"Potty"/Crate Training                                                                                                                        Your puppy. Not your child...


Crate training is the most successful method of house training for most people and it would be ideal if you could take off a few days work to devote solely to training. That isn't always possible so we will discuss alternatives later on.




Your puppy has been raised in a crate and is used to

being in there with his sibling so the process has

begun. They will be in a strange home, without mom 

andsiblings or their familiar people so it will still be an

adjustment. But they will be familiar with the crate and

used to keeping their bedding clean.



We also start training your puppy, at three weeks old, to use a litter box filled with pine pellets. If you get a bag for TSC or Farm and Fleet and poor some on the spot outside where you want him to go he will catch on quickly that this is to be his spot. 

A new pup will generally need to relieve himself about every two hours at eight weeks old. That will increase about an hour for every month they are old - on average – until they are about eight months old.


A pup will choose to go based on 1) what he smells, 2) what he feels under his feet. Keep that in mind and the transition should be smooth.

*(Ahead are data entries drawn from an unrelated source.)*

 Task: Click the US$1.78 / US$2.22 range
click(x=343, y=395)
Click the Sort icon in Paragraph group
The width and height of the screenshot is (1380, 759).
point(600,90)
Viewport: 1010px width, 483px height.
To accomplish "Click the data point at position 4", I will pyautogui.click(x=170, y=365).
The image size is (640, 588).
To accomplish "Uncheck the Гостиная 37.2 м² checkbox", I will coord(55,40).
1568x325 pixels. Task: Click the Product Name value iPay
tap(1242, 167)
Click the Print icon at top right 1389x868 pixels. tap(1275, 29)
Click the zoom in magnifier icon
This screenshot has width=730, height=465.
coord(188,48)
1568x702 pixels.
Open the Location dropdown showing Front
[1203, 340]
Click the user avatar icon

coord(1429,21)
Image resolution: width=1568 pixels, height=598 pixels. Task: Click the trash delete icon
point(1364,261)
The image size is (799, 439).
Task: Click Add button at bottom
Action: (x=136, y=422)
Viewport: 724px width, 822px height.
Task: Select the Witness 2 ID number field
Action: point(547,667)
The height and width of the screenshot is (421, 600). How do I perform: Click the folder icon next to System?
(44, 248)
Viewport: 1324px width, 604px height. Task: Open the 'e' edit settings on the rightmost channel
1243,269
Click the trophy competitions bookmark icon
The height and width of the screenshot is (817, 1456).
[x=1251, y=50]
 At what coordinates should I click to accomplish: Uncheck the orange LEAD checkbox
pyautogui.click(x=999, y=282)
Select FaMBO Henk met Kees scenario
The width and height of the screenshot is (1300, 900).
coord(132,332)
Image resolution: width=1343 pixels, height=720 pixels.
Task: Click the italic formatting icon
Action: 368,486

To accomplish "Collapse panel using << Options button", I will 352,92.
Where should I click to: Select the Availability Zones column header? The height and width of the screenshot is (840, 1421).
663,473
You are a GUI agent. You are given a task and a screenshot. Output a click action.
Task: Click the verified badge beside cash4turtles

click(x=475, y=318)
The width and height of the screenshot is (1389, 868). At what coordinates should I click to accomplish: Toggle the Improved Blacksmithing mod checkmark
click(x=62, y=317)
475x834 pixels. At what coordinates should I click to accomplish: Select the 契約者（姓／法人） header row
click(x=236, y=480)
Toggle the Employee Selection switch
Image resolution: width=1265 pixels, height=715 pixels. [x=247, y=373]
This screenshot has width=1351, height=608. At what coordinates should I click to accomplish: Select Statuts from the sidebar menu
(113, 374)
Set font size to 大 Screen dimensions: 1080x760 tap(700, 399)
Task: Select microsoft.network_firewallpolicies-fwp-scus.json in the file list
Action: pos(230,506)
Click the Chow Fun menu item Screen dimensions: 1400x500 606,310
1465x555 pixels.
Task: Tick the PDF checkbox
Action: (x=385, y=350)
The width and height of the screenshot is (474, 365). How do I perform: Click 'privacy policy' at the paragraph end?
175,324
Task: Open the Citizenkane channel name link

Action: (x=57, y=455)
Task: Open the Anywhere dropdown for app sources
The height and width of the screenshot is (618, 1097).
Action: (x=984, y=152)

If you are traveling home with your new pup, you need to plan to stop every two hours. Again, putting a couple cups of litter on the ground will encourage him to go when you stop. it is also, likely that  he will have to "go" after the car ride. When you get home, quickly put some pine pellets where you want him to go and take him to his spot. Make that the first place he puts his little feet - the first place he leaves his scent. If you are training your pup to go in the yard, only give him a small place, like a 3' x 3' area. Don't allow him to run the yard or play. Just have him stand there for three or four minutes. Once he squats gentle give the command to "go potty" or whatever language you want him to learn. 

Also, if you are going to travel with your dog often, you may want to make sure he can go on command. You can put a marker like a utility flag or plastic cone (like one used for driving tests or obstacle courses) on his outside potty place to accustom him to having it there. When you travel, simply take the flag or cone, stake it in the ground, and give your command. 



If your pup is eating and drinking well throughout the day, it should be no problem taking his food away from him two hours before bedtime. Very soon, if not immediately, your pup should be sleeping through the noght without needing to relieve himself.



Remembering the main principles will help to put it all together:


1) Pick the place that you want your pup to learn to relieve himslef.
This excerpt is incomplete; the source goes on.